Review: Nokia's new 2520 tablet is one to avoid

Lumia 2520

Nokia recently released its first-ever Windows tablet, the Lumia 2520. After testing the device, I wonder why Nokia bothered.

There's just not much to recommend about the device. Its design is unremarkable. Its screen is of lower resolution than those of its competitors. Its app store lacks the breadth and depth of selection that you'll find for other tablets.

And if those weren't enough reasons to be unimpressed, there's this: It runs a version of Microsoft's Windows that seems destined for the scrap heap because it has struggled mightily to find an audience among either consumers or device manufactures.
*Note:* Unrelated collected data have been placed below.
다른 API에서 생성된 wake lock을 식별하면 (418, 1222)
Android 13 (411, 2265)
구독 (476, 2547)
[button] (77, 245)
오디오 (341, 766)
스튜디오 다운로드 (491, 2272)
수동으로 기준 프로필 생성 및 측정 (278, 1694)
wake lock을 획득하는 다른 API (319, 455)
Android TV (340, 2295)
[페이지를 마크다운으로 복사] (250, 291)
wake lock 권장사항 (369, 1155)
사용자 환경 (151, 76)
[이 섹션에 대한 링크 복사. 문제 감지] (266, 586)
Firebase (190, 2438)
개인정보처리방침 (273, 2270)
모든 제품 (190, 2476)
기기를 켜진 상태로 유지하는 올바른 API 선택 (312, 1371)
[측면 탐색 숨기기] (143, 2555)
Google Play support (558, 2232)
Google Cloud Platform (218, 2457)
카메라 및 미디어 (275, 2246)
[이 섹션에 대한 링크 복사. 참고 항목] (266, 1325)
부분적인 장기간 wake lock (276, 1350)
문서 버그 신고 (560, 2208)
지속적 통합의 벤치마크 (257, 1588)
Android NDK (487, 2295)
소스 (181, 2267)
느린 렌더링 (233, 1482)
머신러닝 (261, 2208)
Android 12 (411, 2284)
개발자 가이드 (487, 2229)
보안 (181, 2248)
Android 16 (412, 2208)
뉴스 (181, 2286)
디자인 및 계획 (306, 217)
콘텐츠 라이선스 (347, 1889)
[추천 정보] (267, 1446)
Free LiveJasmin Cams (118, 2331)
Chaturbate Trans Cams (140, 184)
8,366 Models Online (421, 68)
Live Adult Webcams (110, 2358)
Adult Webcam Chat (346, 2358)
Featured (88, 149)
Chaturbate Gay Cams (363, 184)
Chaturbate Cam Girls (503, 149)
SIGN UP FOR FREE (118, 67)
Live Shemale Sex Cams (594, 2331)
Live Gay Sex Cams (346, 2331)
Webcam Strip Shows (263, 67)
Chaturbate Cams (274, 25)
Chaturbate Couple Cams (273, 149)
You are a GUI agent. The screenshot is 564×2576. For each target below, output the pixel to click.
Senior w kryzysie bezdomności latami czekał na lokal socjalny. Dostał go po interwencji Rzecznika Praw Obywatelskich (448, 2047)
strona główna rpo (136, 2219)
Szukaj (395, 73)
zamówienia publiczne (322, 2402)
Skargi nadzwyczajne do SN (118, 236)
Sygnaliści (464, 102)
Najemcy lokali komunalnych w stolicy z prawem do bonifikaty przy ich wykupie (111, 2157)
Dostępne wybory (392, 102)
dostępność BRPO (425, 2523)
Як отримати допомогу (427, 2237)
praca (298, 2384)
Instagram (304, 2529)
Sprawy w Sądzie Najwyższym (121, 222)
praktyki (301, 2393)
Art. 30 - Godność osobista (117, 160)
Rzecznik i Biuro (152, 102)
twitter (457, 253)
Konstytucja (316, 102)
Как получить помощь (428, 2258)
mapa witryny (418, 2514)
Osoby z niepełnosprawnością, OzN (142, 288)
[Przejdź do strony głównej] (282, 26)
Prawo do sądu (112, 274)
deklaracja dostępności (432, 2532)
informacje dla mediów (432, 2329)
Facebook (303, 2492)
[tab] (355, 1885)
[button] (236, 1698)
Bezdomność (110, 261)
In short, if you're shopping for a tablet this holiday season, I'd pass on the Lumia 2520.

Nokia used to be a powerhouse in the mobile device industry, and has long been known for making high-quality hardware. But nearly three years ago, the company linked its fate to Microsoft and subsequently saw its sales, profit and market share plunge.

Despite those results, Nokia has stuck with Microsoft's Windows Phone software and now has chosen to enter the tablet market with a device running an out-of-favor Windows flavor: Windows RT.

Microsoft designed Windows RT so its partners could offer Windows-based tablets that could compete with Apple's iPad in terms of price, weight and design. As an added bonus, Windows RT includes versions of Microsoft's Office applications, notably Word and Excel. And the latest version of Windows RT also has a version of Outlook.

But Windows RT has one huge flaw: It's not really Windows at all. It doesn't run any Windows applications that were written for Windows 7 or older versions of the operating system.

Likely because of that shortcomings, Windows RT devices have suffered poor sales, and manufacturers other than Microsoft have abandoned the software. Recently, Microsoft has even indicated that it might get rid of Windows RT altogether. So you'd be wise to think twice about getting any tablet running Windows RT these days.

And there are other reasons to dislike Windows RT. The Office apps it includes lack many of the more advanced features found on Windows 8. And you have to run them using Windows RT's hidden desktop interface, which wasn't designed with touch screens in mind.

And you may find yourself trying to navigate that old, difficult-to-use interface for other reasons. Some of Windows RT's more advanced settings can only be accessed through the old desktop-based Control Panel, one of three settings areas in the operating system.

The Lumia 2520 had problems beyond running Windows RT.

Like other Nokia devices, it's solid and well built. But its design is boring: It's just a flat, rectangular slab. And it's both thicker and heavier than Apple's iPad Air.

The design is more oblong than other tablets on the market, which makes the Lumia 2520 ideal for watching high-definition, widescreen videos. But it discourages you from holding the tablet vertically because it feels awkward and limits what you can see on the screen. That's unfortunate, because many of the things you might want to do on a tablet-reading books, making video calls, jotting down notes-feel more comfortable when the tablet is vertical.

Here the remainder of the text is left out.